──────── Dataset records
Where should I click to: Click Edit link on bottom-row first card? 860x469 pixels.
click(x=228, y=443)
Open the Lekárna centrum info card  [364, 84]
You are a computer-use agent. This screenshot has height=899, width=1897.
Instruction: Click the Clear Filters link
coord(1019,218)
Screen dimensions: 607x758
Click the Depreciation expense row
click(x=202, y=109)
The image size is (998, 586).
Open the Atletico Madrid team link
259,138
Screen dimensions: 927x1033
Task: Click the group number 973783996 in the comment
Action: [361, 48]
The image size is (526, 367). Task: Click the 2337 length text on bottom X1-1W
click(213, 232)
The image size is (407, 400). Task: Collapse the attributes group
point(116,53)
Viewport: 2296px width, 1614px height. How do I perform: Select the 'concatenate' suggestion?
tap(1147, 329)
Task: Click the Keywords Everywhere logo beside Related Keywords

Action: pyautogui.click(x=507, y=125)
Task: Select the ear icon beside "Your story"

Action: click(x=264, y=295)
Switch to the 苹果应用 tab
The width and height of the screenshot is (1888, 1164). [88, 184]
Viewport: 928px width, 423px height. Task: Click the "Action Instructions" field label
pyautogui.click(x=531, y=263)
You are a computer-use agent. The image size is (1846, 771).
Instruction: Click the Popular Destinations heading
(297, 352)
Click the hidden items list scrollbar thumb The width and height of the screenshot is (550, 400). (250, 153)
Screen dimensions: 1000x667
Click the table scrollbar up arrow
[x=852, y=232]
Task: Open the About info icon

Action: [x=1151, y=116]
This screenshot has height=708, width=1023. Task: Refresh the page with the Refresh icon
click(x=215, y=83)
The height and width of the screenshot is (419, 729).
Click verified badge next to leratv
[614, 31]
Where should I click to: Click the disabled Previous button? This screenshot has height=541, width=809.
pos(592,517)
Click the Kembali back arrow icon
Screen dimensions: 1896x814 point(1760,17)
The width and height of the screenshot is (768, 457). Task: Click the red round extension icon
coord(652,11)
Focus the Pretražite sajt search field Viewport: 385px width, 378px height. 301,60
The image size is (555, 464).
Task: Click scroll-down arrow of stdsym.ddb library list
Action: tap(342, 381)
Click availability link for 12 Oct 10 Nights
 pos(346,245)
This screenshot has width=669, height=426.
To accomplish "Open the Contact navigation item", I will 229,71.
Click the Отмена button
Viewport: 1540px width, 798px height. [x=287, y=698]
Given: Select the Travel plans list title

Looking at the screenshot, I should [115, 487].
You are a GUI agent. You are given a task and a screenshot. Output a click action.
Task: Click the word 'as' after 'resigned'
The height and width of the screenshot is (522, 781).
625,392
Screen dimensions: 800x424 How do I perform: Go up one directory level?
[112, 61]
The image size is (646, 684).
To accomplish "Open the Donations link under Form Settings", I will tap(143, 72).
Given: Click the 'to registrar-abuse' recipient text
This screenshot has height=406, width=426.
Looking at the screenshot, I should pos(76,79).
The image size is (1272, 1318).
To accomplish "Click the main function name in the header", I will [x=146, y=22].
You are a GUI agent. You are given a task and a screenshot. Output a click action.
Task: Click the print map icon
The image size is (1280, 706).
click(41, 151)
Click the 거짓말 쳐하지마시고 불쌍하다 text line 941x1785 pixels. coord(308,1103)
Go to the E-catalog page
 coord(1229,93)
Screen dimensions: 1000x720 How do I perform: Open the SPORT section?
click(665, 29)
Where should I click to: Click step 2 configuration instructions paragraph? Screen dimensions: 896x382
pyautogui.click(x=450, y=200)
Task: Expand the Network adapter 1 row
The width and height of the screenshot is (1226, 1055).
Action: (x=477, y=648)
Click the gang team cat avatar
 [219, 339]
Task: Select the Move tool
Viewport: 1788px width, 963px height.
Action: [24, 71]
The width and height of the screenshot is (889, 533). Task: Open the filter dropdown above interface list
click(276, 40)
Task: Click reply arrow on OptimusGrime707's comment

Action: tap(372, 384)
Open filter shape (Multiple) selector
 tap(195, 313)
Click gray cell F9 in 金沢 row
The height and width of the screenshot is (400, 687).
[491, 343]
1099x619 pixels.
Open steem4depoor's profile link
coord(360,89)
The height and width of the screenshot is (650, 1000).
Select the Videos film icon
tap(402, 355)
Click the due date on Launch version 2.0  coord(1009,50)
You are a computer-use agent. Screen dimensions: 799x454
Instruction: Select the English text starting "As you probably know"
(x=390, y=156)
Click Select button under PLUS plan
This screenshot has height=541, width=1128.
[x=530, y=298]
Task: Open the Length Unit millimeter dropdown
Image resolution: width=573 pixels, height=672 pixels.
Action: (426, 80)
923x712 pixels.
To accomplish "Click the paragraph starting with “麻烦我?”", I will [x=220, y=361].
────────────────
### Problem details
Reply with one number only: the count of lines in the entries that contain "computer".

### Answer box
3